- **EXERCISE DIRECTIONS**
Count the lines of the records below that contain the string "height", treating uppercase and lowercase letters as different. Reply with the number alone.

(Entries on target coordinates)
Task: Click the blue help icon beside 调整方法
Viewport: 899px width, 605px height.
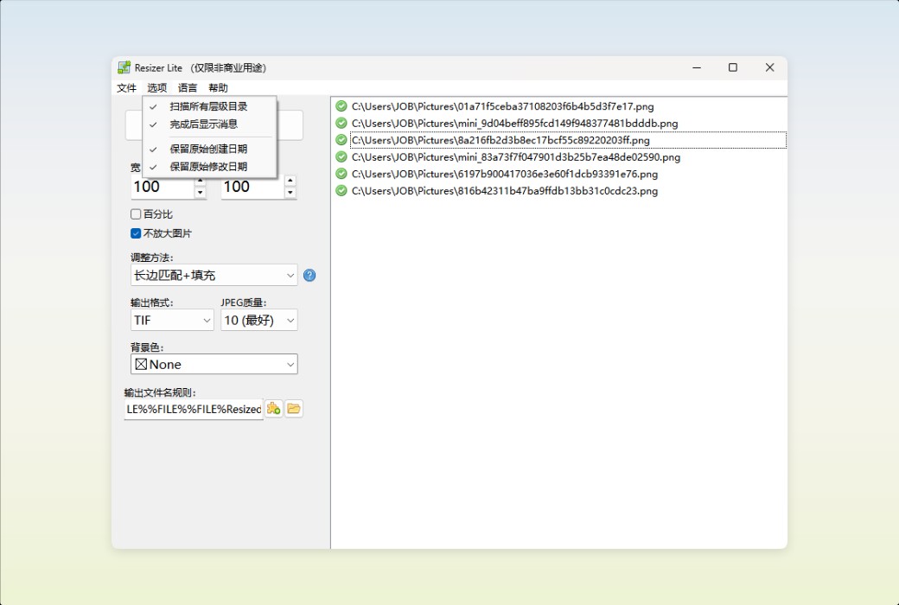Action: click(309, 275)
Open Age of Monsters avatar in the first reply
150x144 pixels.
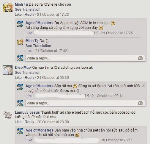tap(20, 24)
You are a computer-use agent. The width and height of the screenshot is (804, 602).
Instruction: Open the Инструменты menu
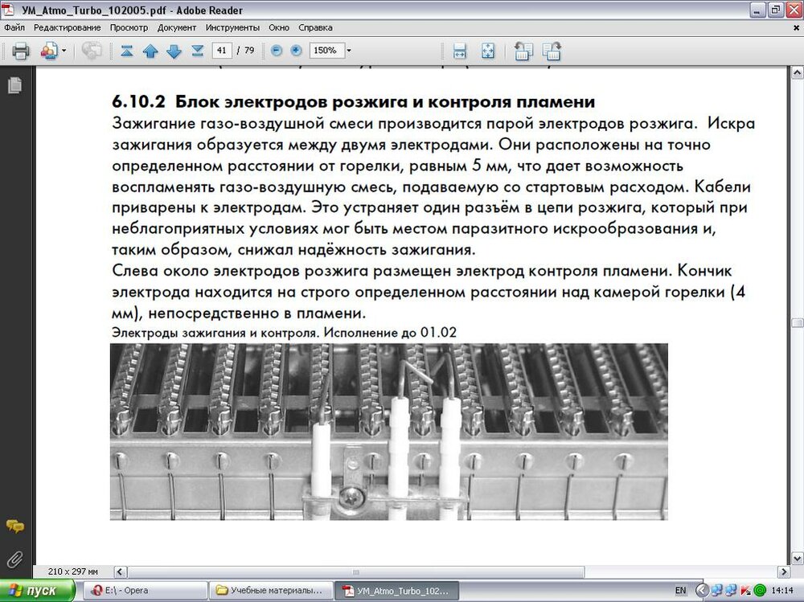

- **EXERCISE RESULT**
2